2. Wird eine Nichtzulassungsbeschwerde damit begründet, dass ein Verfahrensmangel vorliege, auf dem die angefochtene Entscheidung beruhen könne (§ 160 Abs 2 Nr 3 SGG), so müssen zur Bezeichnung des Verfahrensmangels (§ 160a Abs 2 Satz 3 SGG) zunächst die Umstände, aus denen sich der Verfahrensfehler ergeben soll, substantiiert dargetan werden. Darüber hinaus ist es erforderlich darzulegen, dass und warum die Entscheidung des LSG ausgehend von dessen materieller Rechtsansicht auf dem Mangel beruhen kann, also die Möglichkeit einer Beeinflussung der Entscheidung besteht. Gemäß § 160 Abs 2 Nr 3 Halbsatz 2 SGG kann ein Verfahrensmangel nicht auf eine Verletzung der §§ 109 und 128 Abs 1 Satz 1 SGG und auf eine Verletzung des § 103 SGG nur gestützt werden, wenn er sich auf einen Beweisantrag bezieht, dem das LSG ohne hinreichende Begründung nicht gefolgt ist. Auch diese Anforderungen erfüllt die Beschwerdebegründung der Klägerin nicht.
Die bereits in der Berufungsinstanz anwaltlich vertretene Klägerin hat schon nicht vorgetragen, einen prozessordnungsgemäßen Beweisantrag vor dem LSG gestellt und bis zuletzt daran festgehalten zu haben (zum Aufrechterhalten eines Beweisantrags nach Anhörung zu einer Entscheidung durch Beschluss nach § 153 Abs 4 SGG vgl BSG Beschluss vom 6.2.2007 - B 8 KN 16/05 B - SozR 4-1500 § 160 Nr 12 RdNr 7; BSG Beschluss vom 14.3.2019 - B 5 R 22/18 B - juris RdNr 20 ff). Dem genügt ihr Vorbringen nicht, es sei "angeregt" worden, ein weiteres Gutachten nach § 106 SGG zu der Frage einzuholen, seit wann bei ihr von einem mit Blick auf den allgemeinen Arbeitsmarkt aufgehobenen Restleistungsvermögen auszugehen sei.
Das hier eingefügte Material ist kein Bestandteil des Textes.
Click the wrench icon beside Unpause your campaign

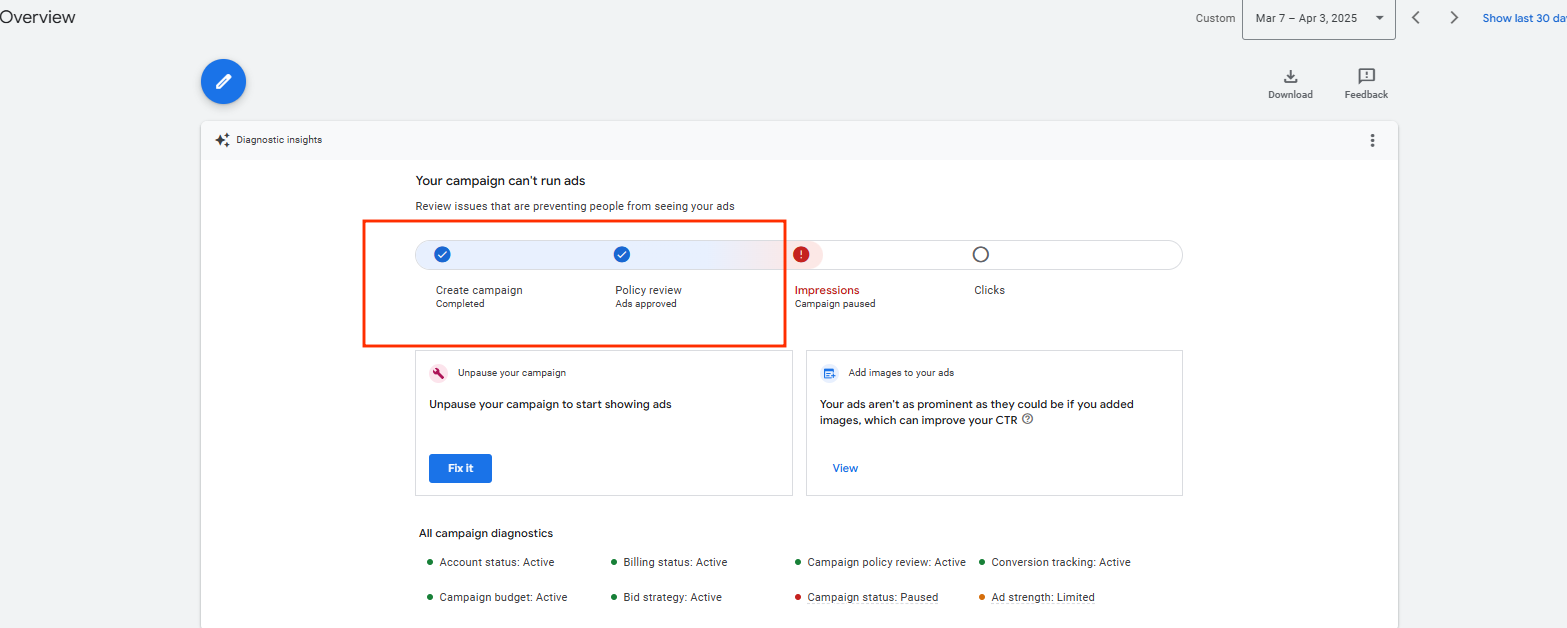[438, 373]
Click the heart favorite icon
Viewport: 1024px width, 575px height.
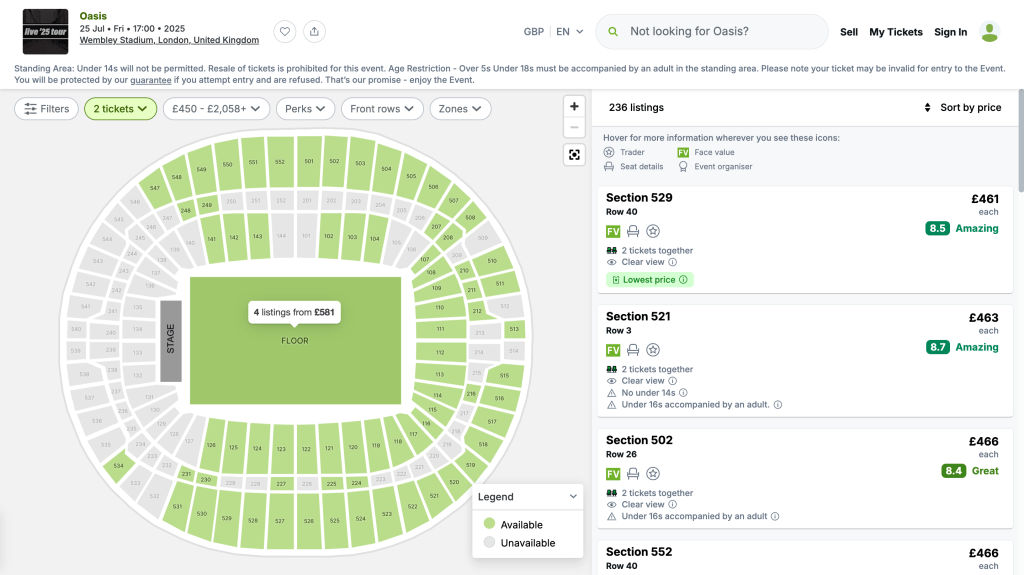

Zur Darlegung eines prozessordnungsgemäßen Beweisantrags muss vielmehr aufgezeigt werden, über welche im Einzelnen bezeichneten Punkte (vgl § 118 Abs 1 Satz 1 SGG iVm § 403 bzw § 373 ZPO) und mit welchem Ziel Beweis erhoben werden sollte und dass es sich damit seinem Inhalt nach nicht nur um eine Beweisanregung gehandelt hat. Zudem muss sich der Beweisantrag im Rentenverfahren möglichst präzise mit dem Einfluss dauerhafter Gesundheitsbeeinträchtigungen auf das verbliebene Leistungsvermögen befassen. Je mehr Aussagen von Sachverständigen oder sachverständigen Zeugen zum Beweisthema bereits vorliegen, desto genauer muss der Beweisantragsteller auf mögliche Unterschiede und Differenzierungen eingehen (vgl BSG Beschluss vom 13.8.2020 - B 5 R 121/20 B - juris RdNr 6). Aus welchen Gründen nach der Begutachtung durch K noch weiterer Aufklärungsbedarf zum Gesundheitsbild und dem daraus folgenden Leistungsvermögen bestanden haben könnte, legt die Klägerin nicht näher dar.
Von einer weiteren Begründung sieht der Senat ab (vgl § 160a Abs 4 Satz 2 Halbsatz 2 SGG).
3. Die Kostenentscheidung beruht auf einer entsprechenden Anwendung von § 193 SGG.